— Святогорского Успенского третьего класса монастыря игумен, — сказал Иона. — Во имя Отца и Сына и Святого Духа. Аминь. Хорошо, что пришёл, сын мой. А уж я собирался в Михайловское...
У рыжеволосого приземистого Ионы глаза поблескивали хитровато.
Пушкин подошёл под благословение. Осенив крестом и дав поцеловать руку, иеромонах вернулся к небольшому, с полированной крышкой столу.
— Обожди, сын мой. Допишу я. А ты отдохни с дороги... — Сидя на низком табурете, он прильнул к столу.

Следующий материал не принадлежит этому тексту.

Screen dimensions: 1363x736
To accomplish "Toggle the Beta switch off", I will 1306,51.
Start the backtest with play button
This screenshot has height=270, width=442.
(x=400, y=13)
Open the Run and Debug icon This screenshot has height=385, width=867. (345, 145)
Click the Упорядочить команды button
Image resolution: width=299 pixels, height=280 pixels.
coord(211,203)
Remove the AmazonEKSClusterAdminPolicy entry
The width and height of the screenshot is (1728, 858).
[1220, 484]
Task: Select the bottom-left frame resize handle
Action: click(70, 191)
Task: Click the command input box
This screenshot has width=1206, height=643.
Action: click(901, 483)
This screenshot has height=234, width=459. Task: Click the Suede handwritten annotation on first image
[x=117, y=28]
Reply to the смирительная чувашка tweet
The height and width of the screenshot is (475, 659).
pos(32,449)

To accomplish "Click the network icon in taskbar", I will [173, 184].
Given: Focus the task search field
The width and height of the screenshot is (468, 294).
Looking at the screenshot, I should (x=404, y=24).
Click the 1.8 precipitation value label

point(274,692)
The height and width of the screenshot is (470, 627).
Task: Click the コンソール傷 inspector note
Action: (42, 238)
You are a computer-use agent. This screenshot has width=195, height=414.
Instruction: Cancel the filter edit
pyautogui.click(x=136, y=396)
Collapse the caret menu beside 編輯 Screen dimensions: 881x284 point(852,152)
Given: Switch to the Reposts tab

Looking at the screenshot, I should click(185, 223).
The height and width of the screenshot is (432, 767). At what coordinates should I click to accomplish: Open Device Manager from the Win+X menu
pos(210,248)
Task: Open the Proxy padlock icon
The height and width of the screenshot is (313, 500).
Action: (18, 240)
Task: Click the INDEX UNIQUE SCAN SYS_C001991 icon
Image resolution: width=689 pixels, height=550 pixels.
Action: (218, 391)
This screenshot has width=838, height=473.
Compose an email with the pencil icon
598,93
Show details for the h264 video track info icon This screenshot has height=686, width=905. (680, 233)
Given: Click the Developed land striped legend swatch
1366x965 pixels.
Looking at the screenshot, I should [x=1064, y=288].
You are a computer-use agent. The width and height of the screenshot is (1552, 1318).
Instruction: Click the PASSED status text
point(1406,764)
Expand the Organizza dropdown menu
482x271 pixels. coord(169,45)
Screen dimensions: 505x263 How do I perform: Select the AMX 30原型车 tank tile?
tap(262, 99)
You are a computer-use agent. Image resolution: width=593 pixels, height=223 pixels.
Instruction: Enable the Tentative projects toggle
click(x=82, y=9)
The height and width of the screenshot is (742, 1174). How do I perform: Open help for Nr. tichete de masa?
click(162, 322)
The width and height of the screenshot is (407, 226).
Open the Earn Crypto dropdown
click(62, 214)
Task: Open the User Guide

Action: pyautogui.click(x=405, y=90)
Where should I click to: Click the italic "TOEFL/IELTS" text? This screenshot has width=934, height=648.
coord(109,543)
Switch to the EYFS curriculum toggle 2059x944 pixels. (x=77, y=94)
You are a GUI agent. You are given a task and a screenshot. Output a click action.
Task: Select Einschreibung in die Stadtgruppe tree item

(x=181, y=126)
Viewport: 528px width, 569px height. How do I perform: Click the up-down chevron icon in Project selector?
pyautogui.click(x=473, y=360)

Пушкин оглядел горницу. Голые каменные стены были небрежно выбелены, кое-где темнели затеки, но дощатый дубовый пол был покрыт пёстрым ковром, а ложе святого отца скрывал плотный полог с кистями. Большая и тоже белёная печь, занимавшая целый угол, жарко истопленная, всё же с трудом справлялась с холодом каменных стен. Пушкин, сбросивший шинель, снова надел её.
На красном бархате круглого столика почти посредине горницы лежали остроконечная фиолетовая скуфья и богато изукрашенный массивный крест. Икон было не так уж много, а на одной из стенок висела картинка в обветшалой рамке: смерть костлявой рукой указывала на часы и подпись: «Взирай с прилежанием, тленный человече, как век твой проходит и смерть недалече».
Иона отвалился от стола и пригладил рыжие вихры, уже перемежавшиеся с сединой.
— Вот. Донос в духовную консисторию. — Голос у него был жидкий. Испачканные чернилами пальцы он потёр пемзой. — А что делать, сын мой? — Он повернулся к Пушкину, держа в руках исписанный почтовый лист. Потом положил его на стол. — Ревизовал я Вороническую приходскую церковь, где известный вам отец Ларион, нечестиво прозванный «шкода». И что же? На святом престоле — представьте! — одежда сверху суконная, а со сторон уже голевая. Ведь это истинное святотатство! А в запасных святых тайн что обнаружил? Воск и разные приставшие крупицы. Крест серебряный чёрен, а по всему алтарю, и над жертвенником, и на стенах, и на самих образах иконостаса — всюду паутина, а на самом помосте сор... — Иона забыл о смирении. Он гневался и отводил душу.
Пушкин, который пришёл по обязанности поднадзорного, слушал с кислым выражением лица.
— Что ж так плохо служат у нас Господу? — спросил он не без некоторой ироничности.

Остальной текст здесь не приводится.